Nursing Address Highlights Shared Governance, Nurse Involvement

2011Nursing Town Hall
Photo by David Christopher

Sue French, RN, MSN, acting chief nursing officer, describes nursing projects and achievements from 2010 during the State of Nursing Annual Address in February.

By Cara Birch

Acting Chief Nursing Officer, Sue French, RN, delivered the first annual “State of Nursing” address on February 8 followed by seven other presentations.
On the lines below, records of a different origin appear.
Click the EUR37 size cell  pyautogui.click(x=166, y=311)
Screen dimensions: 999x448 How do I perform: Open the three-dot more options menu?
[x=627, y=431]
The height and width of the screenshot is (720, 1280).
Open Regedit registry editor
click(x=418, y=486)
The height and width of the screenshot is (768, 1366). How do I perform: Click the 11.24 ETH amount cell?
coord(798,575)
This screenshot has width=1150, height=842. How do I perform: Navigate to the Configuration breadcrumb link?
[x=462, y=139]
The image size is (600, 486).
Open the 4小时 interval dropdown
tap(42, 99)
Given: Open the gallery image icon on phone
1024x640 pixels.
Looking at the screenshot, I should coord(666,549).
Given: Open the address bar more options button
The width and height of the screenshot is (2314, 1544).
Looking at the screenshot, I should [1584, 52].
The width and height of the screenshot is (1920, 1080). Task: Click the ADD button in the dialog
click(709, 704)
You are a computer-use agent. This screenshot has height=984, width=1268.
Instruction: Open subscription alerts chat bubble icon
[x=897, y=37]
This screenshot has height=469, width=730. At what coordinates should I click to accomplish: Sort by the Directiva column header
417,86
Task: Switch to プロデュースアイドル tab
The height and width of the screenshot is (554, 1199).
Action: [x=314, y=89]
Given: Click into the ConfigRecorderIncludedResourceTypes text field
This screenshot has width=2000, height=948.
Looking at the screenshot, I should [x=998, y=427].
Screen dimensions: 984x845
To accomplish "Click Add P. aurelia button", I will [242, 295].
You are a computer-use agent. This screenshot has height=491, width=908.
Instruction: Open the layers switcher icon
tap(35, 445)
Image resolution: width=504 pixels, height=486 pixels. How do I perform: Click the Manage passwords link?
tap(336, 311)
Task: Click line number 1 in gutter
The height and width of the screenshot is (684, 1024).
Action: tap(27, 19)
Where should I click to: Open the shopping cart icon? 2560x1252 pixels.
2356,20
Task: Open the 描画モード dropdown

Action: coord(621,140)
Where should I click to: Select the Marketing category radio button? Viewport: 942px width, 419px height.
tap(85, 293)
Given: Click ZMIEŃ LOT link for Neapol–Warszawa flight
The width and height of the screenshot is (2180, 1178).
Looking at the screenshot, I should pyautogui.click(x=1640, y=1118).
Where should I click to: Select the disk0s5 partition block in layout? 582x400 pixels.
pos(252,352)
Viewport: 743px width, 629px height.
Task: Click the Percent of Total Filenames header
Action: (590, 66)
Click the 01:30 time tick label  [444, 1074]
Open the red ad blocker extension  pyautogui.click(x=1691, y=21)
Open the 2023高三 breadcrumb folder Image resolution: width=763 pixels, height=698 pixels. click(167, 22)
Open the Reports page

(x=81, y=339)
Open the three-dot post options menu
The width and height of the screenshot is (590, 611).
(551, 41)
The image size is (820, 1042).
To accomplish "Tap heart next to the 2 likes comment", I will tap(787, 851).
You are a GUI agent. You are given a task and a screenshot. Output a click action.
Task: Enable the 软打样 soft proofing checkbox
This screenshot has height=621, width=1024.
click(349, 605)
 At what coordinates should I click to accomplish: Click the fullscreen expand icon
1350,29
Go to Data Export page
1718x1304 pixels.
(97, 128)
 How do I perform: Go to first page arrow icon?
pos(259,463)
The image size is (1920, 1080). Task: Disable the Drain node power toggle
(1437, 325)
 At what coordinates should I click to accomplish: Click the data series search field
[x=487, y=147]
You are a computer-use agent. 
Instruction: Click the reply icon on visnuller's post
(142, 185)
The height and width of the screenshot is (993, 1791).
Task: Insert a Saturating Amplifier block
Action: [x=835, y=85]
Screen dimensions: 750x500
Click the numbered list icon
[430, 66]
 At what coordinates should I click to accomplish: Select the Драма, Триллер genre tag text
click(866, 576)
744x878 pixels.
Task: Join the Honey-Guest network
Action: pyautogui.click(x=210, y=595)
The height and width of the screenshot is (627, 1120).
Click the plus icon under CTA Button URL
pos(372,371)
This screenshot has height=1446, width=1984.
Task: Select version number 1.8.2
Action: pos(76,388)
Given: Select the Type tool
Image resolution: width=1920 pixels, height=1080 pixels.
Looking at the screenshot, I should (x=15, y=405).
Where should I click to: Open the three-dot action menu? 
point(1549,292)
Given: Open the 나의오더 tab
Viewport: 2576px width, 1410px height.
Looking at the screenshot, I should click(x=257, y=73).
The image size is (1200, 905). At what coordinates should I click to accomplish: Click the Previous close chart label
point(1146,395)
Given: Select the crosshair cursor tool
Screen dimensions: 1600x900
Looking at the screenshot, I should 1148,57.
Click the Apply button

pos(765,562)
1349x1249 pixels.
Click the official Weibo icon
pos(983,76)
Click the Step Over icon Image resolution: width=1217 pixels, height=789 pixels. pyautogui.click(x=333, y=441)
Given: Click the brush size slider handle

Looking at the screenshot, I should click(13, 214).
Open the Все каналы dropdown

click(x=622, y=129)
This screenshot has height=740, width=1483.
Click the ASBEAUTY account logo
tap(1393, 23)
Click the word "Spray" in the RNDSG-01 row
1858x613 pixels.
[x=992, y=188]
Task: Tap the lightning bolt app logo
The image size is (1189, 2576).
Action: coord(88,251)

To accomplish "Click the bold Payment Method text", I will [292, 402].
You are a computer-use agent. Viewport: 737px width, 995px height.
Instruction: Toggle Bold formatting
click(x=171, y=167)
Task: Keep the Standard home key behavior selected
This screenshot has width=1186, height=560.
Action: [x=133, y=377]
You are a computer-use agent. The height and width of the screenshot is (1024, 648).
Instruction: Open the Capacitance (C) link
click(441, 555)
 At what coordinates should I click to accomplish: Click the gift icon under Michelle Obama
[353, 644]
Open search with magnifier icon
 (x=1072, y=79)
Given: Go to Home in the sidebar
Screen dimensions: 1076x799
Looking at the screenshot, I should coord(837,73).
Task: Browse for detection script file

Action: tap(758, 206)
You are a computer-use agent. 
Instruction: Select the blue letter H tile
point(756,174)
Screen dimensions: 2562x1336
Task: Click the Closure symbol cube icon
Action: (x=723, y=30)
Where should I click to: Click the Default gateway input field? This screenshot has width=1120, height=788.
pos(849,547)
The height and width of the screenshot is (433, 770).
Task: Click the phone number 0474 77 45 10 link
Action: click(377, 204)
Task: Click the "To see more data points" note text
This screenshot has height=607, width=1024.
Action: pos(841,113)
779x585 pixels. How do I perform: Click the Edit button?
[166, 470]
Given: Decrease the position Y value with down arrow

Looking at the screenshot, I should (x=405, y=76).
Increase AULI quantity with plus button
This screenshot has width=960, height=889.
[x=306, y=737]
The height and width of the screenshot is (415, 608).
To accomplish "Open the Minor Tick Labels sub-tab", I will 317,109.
The address reflected what has become a hallmark of the Department of Nursing under French’s leadership:  nurse involvement and organizational transparency.
 
Recent surveys show marked increases nearly across the board in nurse satisfaction and patient satisfaction.  However, French would be the first to say it needs to be strengthened or rather, “hard-wired” into the department.
 
“We expanded nurse practice councils through our shared governance model over the past year and launched some pretty impressive programs,” said French, who had been an emergency and critical care nurse for more than 22 years before her current appointment.  “The best patient outcomes result from all of us working together.”
 
In the past year, French implemented a Nurse Executive Council that serves as advisors on larger organizational or departmental initiatives.  There also are 15 local practice councils now with around 60 members, which now include ambulatory nursing for the first time.  
 
“I really like the feeling of being part of the whole,” said Victoria Frazier-Warmack, RN, MSN, OCN, a council member and physician resource nurse in infusion therapy.  “I used to say the only connection between Mitchell and DCAM was the bridge, but now we have more.  We’ve crossed it.”
 
The first annual address also highlighted visuals and video in the Nursing Annual Report, entitled “A Passion for Healing.” French closed her address with a testimonial from a patient who wrote in about her experience during the blizzard.
 
“It was a rough period for me,” said Rachel Zipsie, a patient on Mitchell 3SW. “These women restored my faith in people, the power of a community and pure passion for their patients and careers.”